DOCUMENT SECTION »
State v. Burns

Decision Date31 October 1873
Citation54 Mo. 274
PartiesSTATE OF MISSOURI, Respondent, v. CHRISTOPHER BURNS, Appellant.
CourtMissouri Supreme Court

Appeal from St. Louis Criminal Court.

C. P. Johnson, for Appellant.

I. The court erred in overruling the motion for a continuance. The record shows clearly that the defendant has been affected injuriously by being deprived of the evidence which he would have obtained by further continuing the cause. (State vs. Klinger, 43 Mo., 127; McKay vs. State, 12 Mo., 492; McLane vs. Harris, 1 Mo., 700; Riggs vs. Fenton, 3 Mo., 28; Moore vs. McCulloch, 6 Mo., 444; Tunstall vs. Hamilton, 8 Mo., 500; Darne vs. Broadwater, 9 Mo., 19; State vs. Schoenwald, 31 Mo., 147.)

Stored data »

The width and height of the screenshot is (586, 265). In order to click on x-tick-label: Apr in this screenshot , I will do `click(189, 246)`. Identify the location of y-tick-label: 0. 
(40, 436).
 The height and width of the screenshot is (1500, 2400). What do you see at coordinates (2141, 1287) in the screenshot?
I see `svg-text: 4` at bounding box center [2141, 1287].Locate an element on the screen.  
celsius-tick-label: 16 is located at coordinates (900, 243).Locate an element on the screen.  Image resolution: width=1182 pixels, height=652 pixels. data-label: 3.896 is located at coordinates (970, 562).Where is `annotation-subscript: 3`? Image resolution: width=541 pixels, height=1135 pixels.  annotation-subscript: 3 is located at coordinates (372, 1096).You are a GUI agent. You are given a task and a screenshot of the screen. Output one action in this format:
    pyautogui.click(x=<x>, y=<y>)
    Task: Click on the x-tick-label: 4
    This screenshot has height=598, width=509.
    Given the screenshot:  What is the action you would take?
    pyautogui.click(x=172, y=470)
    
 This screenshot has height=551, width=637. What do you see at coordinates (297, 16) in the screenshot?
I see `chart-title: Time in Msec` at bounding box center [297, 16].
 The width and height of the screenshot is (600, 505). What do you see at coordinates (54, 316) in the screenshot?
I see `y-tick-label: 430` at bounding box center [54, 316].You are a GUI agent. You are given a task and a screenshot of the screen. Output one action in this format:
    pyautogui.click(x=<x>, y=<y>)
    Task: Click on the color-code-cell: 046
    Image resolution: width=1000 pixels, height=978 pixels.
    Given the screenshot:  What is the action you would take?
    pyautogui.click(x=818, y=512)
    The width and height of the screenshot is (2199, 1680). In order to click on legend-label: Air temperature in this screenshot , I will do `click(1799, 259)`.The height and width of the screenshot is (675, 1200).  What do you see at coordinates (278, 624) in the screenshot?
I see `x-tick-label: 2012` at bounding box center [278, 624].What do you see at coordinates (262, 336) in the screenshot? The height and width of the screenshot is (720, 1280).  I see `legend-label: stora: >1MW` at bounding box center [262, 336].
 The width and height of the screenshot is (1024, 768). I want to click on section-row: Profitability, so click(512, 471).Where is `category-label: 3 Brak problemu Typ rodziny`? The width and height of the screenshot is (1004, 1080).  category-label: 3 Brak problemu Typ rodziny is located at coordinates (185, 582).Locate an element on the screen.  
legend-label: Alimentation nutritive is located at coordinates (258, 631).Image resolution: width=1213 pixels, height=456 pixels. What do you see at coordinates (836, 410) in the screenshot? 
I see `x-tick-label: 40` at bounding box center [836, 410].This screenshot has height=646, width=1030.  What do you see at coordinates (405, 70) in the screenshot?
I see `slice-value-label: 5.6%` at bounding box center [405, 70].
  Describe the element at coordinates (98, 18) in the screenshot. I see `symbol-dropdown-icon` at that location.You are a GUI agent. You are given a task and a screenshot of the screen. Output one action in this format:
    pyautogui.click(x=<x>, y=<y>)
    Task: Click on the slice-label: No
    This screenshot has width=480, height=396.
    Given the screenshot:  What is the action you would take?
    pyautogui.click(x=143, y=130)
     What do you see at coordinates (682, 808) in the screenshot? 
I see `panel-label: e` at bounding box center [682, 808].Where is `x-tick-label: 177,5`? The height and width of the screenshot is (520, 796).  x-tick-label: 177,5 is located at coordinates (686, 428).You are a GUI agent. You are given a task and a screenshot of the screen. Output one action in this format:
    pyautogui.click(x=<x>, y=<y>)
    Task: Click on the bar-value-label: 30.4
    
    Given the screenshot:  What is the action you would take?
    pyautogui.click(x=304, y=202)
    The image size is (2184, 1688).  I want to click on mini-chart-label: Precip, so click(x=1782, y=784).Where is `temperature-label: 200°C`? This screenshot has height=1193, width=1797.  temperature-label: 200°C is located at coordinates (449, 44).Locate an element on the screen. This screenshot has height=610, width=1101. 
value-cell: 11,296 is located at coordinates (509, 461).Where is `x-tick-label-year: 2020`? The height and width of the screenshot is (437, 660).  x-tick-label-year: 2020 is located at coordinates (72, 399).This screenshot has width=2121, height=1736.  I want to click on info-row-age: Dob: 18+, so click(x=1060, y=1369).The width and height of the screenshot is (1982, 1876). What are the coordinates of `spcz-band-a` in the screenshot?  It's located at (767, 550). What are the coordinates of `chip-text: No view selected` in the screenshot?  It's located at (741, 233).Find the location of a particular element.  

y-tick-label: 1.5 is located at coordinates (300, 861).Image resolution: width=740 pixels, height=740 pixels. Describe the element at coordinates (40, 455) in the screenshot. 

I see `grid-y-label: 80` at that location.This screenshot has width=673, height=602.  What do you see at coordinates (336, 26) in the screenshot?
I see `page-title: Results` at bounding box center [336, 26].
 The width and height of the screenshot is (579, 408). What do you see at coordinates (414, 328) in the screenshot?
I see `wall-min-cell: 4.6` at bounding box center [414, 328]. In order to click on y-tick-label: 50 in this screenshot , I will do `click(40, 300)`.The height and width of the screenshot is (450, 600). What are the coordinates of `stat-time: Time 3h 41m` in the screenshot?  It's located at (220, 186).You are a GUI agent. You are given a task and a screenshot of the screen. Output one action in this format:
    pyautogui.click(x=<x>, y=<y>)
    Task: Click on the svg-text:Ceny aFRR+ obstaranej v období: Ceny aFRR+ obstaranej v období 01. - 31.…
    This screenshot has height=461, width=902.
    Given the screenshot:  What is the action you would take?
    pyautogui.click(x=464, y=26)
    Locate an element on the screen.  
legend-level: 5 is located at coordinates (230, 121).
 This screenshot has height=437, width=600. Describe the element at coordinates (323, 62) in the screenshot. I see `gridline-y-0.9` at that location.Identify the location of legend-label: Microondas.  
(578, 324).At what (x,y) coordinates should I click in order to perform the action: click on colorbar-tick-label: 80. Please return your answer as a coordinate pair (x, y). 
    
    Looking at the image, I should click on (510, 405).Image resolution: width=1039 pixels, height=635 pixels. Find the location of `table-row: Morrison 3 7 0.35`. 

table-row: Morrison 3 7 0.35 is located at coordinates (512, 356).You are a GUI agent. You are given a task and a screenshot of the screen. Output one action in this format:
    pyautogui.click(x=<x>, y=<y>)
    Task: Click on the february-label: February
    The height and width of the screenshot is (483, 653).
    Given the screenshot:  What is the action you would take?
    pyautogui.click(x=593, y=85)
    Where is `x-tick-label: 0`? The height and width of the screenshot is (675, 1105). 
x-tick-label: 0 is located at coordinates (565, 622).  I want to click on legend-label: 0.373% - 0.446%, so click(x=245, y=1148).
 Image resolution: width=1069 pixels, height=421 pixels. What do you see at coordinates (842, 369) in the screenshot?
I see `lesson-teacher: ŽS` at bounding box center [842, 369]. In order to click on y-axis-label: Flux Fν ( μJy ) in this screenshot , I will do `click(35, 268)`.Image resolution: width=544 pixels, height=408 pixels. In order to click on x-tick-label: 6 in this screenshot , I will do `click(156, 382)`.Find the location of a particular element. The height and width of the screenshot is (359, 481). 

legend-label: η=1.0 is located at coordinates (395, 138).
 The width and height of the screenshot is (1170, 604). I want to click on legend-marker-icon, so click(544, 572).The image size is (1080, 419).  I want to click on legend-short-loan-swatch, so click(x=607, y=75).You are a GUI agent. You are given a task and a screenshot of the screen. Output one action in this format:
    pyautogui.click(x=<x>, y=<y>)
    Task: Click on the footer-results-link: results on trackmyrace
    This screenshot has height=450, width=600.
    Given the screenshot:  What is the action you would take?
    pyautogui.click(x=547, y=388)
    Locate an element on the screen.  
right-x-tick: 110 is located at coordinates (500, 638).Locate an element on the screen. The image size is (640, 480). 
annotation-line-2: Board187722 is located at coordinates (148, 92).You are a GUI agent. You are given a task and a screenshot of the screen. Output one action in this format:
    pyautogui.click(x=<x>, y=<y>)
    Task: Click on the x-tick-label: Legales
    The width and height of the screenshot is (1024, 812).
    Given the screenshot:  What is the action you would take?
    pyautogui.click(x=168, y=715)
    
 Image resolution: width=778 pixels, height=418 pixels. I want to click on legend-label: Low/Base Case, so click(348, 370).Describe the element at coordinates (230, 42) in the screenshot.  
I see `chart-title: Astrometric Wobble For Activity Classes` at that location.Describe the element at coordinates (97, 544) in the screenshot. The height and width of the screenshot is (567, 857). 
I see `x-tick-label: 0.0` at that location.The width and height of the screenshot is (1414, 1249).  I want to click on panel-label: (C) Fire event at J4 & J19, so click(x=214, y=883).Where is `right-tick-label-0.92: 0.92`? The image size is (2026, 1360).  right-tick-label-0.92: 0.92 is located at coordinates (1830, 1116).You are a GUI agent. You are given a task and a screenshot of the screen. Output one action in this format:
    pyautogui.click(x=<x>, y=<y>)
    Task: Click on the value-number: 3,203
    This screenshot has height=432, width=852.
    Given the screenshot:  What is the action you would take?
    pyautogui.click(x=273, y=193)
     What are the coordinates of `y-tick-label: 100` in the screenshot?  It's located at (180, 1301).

ABOUT THIS TASK » According to the case report above, what was the first error counsel for the appellant assigned to the court?

ANSWER SECTION » The court erred in overruling the motion for a continuance.